Hello.
TL;DR rstats are slow but accurate on reader side. To tackle the performance regression no flush seems simpler than this patch.
So, I've made an overview for myself what were the relevant changes with rstat introduction. The amount of work is: - before R: O(1) W: O(tree_depth)
- after R: O(nr_cpus * nr_cgroups(subtree) * nr_counters) W: O(tree_depth)
That doesn't look like a positive change especially on the reader side.
(In theory, the reader's work would be amortized but as the original report here shows, not all workloads are diluting the flushes sufficiently. [1])
The benefit this was traded for was the greater accuracy, the possible error is: - before - O(nr_cpus * nr_cgroups(subtree) * MEMCG_CHARGE_BATCH) (1) - after O(nr_cpus * MEMCG_CHARGE_BATCH) // sync. flush or O(flush_period * max_cr) // periodic flush only (2) // max_cr is per-counter max change rate
So we could argue that if the pre-rstat kernels did just fine with the error (1), they would not be worse with periodic flush if we can compare (1) and (2).
On Fri, Mar 04, 2022 at 06:40:40PM +0000, Shakeel Butt shakeelb@google.com wrote:
This patch fixes this regression by making the rstat flushing conditional in the performance critical codepaths. More specifically, the kernel relies on the async periodic rstat flusher to flush the stats and only if the periodic flusher is delayed by more than twice the amount of its normal time window then the kernel allows rstat flushing from the performance critical codepaths.

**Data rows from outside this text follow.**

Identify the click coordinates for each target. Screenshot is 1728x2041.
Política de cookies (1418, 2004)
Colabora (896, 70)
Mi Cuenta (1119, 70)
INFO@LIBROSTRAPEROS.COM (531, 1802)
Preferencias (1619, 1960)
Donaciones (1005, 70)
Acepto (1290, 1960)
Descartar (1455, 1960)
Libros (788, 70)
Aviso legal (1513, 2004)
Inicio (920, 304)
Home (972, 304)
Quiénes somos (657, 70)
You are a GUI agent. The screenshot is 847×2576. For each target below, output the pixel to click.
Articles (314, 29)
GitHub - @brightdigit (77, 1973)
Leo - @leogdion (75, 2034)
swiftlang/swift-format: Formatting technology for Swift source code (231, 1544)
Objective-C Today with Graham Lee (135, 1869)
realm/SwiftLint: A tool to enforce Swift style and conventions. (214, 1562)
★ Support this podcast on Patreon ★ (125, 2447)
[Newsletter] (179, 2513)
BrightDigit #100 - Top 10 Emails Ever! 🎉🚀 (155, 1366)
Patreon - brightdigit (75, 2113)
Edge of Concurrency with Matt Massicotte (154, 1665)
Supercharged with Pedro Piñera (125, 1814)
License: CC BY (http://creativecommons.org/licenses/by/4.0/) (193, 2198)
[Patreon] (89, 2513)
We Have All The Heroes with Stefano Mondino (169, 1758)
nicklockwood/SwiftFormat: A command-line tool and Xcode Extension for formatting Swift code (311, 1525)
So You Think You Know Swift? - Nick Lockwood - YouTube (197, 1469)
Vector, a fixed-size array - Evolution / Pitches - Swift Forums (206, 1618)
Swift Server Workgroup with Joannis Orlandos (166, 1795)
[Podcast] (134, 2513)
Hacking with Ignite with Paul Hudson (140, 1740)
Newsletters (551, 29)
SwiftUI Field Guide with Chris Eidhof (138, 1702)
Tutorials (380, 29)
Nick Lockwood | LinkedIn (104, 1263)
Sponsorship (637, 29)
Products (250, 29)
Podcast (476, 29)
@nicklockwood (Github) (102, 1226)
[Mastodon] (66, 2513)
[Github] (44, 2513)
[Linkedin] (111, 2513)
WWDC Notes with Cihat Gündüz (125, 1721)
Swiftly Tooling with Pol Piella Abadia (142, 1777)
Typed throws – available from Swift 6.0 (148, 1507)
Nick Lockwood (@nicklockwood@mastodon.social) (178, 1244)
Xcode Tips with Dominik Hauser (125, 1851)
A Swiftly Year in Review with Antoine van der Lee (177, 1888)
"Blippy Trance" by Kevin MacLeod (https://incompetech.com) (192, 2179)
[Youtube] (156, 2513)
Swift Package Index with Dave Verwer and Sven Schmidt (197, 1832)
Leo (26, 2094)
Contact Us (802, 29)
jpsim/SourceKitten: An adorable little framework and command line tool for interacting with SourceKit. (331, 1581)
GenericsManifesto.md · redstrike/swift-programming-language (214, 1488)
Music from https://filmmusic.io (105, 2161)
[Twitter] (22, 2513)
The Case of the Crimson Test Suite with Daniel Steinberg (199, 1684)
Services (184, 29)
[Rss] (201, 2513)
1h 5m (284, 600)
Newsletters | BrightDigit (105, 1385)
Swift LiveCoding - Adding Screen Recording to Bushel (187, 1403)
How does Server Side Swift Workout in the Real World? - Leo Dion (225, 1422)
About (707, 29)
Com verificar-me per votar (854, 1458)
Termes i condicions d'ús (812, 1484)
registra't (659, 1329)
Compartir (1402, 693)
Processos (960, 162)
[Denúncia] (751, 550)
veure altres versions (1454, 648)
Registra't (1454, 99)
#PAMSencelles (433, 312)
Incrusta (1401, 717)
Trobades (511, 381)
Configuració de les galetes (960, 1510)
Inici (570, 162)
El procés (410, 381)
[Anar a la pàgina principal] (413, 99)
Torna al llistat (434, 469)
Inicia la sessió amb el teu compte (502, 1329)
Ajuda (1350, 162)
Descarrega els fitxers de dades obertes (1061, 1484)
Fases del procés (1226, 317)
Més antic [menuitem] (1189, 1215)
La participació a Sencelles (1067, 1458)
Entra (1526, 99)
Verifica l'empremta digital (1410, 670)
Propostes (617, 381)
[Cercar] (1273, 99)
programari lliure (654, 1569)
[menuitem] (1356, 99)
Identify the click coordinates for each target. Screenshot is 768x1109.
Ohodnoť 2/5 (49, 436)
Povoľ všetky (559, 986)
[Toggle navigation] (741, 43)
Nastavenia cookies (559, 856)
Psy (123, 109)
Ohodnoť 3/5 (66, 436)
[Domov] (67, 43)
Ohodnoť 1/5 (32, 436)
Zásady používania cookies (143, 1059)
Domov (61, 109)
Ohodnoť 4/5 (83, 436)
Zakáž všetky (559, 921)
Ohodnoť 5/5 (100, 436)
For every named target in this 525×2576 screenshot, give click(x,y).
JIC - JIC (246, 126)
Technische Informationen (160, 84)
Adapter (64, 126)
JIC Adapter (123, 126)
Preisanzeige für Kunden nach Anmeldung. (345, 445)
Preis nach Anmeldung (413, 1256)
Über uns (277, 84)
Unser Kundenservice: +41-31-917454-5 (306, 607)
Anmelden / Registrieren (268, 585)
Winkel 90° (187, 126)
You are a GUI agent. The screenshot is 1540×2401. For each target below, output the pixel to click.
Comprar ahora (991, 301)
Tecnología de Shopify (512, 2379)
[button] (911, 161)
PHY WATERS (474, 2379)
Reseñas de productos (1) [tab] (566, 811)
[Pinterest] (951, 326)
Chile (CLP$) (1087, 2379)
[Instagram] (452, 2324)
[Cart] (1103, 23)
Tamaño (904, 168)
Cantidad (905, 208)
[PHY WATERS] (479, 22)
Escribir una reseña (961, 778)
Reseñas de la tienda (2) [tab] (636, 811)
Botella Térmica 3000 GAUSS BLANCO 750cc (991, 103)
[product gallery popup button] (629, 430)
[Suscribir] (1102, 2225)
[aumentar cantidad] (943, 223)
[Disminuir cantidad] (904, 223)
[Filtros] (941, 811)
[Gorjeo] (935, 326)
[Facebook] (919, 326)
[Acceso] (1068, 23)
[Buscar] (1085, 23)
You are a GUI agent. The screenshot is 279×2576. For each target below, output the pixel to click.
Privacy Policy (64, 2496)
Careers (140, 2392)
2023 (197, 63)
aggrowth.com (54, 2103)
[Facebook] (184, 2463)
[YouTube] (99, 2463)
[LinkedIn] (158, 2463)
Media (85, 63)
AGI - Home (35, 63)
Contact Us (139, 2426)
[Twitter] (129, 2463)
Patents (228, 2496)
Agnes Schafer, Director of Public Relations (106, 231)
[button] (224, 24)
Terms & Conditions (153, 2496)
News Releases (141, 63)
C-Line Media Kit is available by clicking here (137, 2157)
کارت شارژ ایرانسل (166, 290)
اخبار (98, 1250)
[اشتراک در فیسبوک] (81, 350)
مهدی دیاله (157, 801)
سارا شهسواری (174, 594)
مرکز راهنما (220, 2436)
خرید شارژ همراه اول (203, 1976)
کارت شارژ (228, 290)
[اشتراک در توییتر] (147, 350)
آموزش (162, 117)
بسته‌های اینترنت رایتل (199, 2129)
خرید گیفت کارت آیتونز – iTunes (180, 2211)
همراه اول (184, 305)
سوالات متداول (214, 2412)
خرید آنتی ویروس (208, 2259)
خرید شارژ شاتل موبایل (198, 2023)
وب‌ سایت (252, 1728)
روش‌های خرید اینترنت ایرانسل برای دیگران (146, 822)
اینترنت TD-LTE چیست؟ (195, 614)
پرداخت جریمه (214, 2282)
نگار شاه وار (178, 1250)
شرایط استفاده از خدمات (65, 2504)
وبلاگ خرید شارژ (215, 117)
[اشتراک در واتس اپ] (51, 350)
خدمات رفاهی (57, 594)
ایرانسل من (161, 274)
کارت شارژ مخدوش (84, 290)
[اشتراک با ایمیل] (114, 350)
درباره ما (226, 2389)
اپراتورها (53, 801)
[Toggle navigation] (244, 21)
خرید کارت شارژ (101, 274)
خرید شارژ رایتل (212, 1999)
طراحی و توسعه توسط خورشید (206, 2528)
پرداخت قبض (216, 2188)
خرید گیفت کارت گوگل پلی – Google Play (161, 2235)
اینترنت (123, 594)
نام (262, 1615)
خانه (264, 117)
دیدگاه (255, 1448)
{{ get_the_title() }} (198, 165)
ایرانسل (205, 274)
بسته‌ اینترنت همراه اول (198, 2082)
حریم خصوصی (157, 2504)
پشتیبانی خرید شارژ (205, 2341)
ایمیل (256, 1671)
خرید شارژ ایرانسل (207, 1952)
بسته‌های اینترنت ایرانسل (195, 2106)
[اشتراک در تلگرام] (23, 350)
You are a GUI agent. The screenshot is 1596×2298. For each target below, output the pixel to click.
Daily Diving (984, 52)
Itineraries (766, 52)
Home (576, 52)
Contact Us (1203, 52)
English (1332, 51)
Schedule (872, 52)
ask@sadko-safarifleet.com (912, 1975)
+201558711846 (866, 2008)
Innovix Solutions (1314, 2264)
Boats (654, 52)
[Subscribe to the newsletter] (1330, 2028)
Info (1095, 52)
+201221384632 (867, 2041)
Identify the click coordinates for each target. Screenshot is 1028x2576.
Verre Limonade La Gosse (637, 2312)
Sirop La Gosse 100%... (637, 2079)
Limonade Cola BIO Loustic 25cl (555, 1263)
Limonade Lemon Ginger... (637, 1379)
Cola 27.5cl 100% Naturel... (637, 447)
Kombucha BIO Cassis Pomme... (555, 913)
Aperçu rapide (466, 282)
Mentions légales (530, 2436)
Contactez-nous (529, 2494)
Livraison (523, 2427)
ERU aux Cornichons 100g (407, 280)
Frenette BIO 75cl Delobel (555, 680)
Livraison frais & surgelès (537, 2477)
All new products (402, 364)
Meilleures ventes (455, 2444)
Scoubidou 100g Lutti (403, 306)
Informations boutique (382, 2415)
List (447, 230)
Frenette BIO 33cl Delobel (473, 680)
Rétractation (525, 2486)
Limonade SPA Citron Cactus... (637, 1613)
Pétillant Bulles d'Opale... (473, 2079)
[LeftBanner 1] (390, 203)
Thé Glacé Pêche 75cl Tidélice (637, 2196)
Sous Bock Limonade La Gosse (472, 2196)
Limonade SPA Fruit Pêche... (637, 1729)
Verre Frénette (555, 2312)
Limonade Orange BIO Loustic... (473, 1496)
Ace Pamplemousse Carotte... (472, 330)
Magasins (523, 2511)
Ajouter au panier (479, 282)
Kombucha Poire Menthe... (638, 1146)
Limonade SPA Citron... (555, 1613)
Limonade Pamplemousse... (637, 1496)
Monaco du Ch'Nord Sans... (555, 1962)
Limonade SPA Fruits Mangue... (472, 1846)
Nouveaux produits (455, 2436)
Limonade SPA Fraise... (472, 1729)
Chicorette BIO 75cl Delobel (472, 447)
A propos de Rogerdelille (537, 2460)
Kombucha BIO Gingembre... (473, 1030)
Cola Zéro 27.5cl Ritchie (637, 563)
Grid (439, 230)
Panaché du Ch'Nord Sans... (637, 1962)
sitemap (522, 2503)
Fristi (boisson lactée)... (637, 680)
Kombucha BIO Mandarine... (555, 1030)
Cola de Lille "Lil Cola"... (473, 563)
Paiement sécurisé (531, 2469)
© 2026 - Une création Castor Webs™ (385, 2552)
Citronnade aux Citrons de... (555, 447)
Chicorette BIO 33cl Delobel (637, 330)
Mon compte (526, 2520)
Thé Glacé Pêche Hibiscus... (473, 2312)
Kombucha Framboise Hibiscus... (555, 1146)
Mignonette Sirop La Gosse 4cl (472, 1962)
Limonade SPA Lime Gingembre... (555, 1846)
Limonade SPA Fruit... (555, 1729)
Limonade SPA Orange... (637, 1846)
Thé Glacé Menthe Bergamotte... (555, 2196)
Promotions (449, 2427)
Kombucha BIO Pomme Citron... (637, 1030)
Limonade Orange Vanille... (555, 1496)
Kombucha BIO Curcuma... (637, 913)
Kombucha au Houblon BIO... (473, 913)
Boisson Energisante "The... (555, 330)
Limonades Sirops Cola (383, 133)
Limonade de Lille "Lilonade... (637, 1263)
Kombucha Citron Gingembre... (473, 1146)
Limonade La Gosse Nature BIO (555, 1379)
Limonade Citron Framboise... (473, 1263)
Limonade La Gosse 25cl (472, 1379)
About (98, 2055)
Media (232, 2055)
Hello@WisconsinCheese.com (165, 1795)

I'm not sure whether your patch attempts to solve the problem of (a) periodic flush getting stuck or (b) limiting error on refault path. If it's (a), it should be tackled more systematically (dedicated wq?). If it's (b), why not just rely on periodic flush (self answer: (1) and (2) comparison is workload dependent).
Now the question: what are the side-effects of this change? The worst that can happen is the refault codepath will see 4sec old lruvec stats and may cause false (or missed) activations of the refaulted page which may under-or-overestimate the workingset size. Though that is not very concerning as the kernel can already miss or do false activations.
We can't argue what's the effect of periodic only flushing so this newly introduced factor would inherit that too. I find it superfluous.
Michal
[1] This is worth looking at in more detail.
From the flush condition we have cr * Δt = nr_cpus * MEMCG_CHARGE_BATCH where Δt is time between flushes and cr is global change rate.
cr composes of all updates together (corresponds to stats_updates in memcg_rstat_updated(), max_cr is change rate per counter) cr = Σ cr_i <= nr_counters * max_cr
By combining these two we get shortest time between flushes: cr * Δt <= nr_counters * max_cr * Δt nr_cpus * MEMCG_CHARGE_BATCH <= nr_counters * max_cr * Δt Δt >= (nr_cpus * MEMCG_CHARGE_BATCH) / (nr_counters * max_cr)
We are interested in R_amort = flush_work / Δt which is R_amort <= flush_work * nr_counters * max_cr / (nr_cpus * MEMCG_CHARGE_BATCH)
R_amort: O( nr_cpus * nr_cgroups(subtree) * nr_counters * (nr_counters * max_cr) / (nr_cpus * MEMCG_CHARGE_BATCH) ) R_amort: O( nr_cgroups(subtree) * nr_counters^2 * max_cr) / (MEMCG_CHARGE_BATCH) )
The square looks interesting given there are already tens of counters. (As data from Ivan have shown, we can hardly restore the pre-rstat performance on the read side even with mere mod_delayed_work().) This is what you partially solved with introduction of NR_MEMCG_EVENTS but the stats_updates was still sum of all events, so the flush might have still triggered too frequently.
Maybe that would be better long-term approach, splitting into accurate and approximate counters and reflect that in the error estimator stats_updates.
Or some other optimization of mem_cgroup_css_rstat_flush().